Only one stretch of the listing below is wanted. Give it again exactly, from the line with "Meet the team (35, 2439)" through the line with "Weight Management (46, 1602)".

EXERCISE MATERIAL:
———

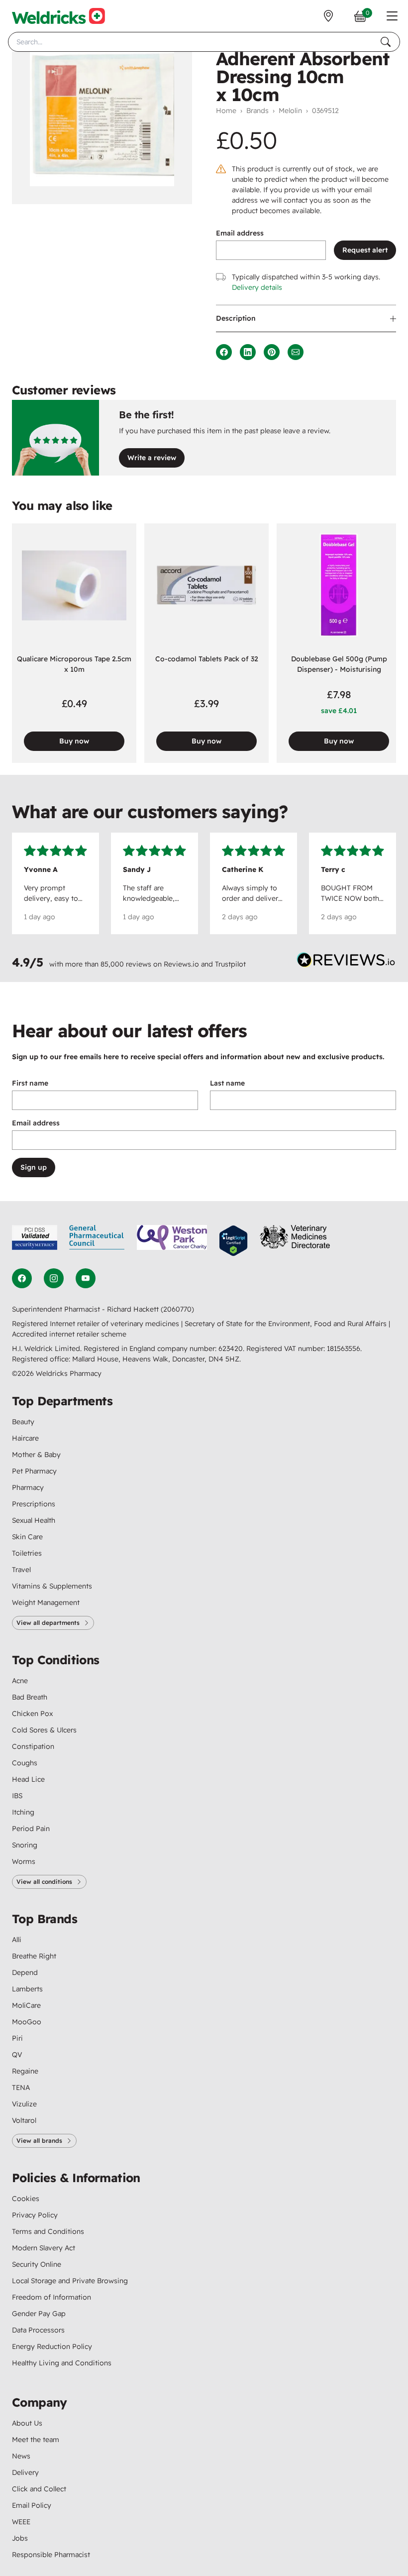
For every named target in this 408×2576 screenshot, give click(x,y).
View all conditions (44, 1881)
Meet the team (35, 2439)
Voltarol (24, 2120)
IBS (17, 1795)
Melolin (290, 110)
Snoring (24, 1844)
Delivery (25, 2472)
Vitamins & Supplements (52, 1586)
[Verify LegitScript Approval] (233, 1240)
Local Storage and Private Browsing (70, 2280)
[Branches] (328, 16)
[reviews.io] (346, 962)
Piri (17, 2038)
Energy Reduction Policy (52, 2346)
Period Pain (31, 1828)
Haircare (25, 1438)
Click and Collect (39, 2488)
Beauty (23, 1421)
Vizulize (24, 2103)
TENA (21, 2087)
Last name (227, 1083)
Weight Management (46, 1602)
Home (226, 110)
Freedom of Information (51, 2297)
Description (236, 318)
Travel (21, 1569)
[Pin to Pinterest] (272, 352)
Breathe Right (34, 1956)
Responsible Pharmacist (51, 2554)
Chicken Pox (32, 1713)
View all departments (48, 1622)
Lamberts (27, 1988)
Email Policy (31, 2505)
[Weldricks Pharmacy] (58, 16)
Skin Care (27, 1536)
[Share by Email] (296, 352)
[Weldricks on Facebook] (22, 1278)
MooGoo (26, 2021)
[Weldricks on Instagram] (54, 1278)
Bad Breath (29, 1697)
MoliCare (26, 2005)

———

RESULT OF THIS EXERCISE:
Meet the team (35, 2439)
Voltarol (24, 2120)
IBS (17, 1795)
Melolin (290, 110)
Snoring (24, 1844)
Delivery (25, 2472)
Vitamins & Supplements (52, 1586)
[Verify LegitScript Approval] (233, 1240)
Local Storage and Private Browsing (70, 2280)
[Branches] (328, 16)
[reviews.io] (346, 962)
Piri (17, 2038)
Energy Reduction Policy (52, 2346)
Period Pain (31, 1828)
Haircare (25, 1438)
Click and Collect (39, 2488)
Beauty (23, 1421)
Vizulize (24, 2103)
TENA (21, 2087)
Last name (227, 1083)
Weight Management (46, 1602)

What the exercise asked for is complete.